== What to work on ==
Can you retype the listing from its first line through the line containing "Looking at the", both included, character for character?

== Given records ==
>>>>>

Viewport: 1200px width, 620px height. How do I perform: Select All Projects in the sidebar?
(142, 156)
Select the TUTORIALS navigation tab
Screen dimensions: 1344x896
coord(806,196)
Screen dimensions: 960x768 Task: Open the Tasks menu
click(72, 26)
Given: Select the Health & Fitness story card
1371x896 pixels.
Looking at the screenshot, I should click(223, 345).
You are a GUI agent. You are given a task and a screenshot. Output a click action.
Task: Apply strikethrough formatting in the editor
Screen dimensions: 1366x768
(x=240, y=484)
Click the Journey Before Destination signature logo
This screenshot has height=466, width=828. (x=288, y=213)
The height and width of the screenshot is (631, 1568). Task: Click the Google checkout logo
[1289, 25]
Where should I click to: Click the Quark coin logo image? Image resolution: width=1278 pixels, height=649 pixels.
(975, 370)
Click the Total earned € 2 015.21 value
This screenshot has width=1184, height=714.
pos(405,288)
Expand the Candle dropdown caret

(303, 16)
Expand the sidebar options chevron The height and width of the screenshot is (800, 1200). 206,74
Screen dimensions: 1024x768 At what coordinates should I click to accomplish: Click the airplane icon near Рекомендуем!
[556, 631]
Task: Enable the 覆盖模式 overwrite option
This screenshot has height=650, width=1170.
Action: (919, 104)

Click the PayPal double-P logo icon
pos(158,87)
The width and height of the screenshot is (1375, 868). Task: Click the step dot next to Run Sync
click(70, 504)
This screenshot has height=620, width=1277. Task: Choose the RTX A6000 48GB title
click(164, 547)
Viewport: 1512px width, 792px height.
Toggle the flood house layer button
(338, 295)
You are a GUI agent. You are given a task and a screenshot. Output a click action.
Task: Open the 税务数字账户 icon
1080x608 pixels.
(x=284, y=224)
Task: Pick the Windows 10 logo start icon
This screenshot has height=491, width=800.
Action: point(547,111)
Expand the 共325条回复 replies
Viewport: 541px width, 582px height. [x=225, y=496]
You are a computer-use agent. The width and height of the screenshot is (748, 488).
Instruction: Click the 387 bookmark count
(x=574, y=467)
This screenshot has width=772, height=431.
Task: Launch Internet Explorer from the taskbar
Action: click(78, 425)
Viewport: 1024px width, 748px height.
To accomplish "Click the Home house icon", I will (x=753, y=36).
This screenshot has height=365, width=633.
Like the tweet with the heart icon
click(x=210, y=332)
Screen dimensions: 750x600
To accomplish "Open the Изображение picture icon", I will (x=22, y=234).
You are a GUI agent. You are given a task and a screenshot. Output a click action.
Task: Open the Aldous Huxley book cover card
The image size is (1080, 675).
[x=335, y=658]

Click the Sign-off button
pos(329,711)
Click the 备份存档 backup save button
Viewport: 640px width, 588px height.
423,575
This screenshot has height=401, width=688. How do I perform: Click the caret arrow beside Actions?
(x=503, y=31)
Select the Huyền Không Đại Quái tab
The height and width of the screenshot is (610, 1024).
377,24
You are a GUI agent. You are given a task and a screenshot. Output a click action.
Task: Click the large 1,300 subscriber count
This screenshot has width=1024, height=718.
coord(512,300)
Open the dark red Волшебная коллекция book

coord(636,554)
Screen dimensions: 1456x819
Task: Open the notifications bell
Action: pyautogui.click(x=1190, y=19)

<<<<<

== Output of the task ==
Viewport: 1200px width, 620px height. How do I perform: Select All Projects in the sidebar?
(142, 156)
Select the TUTORIALS navigation tab
Screen dimensions: 1344x896
coord(806,196)
Screen dimensions: 960x768 Task: Open the Tasks menu
click(72, 26)
Given: Select the Health & Fitness story card
1371x896 pixels.
Looking at the screenshot, I should click(223, 345).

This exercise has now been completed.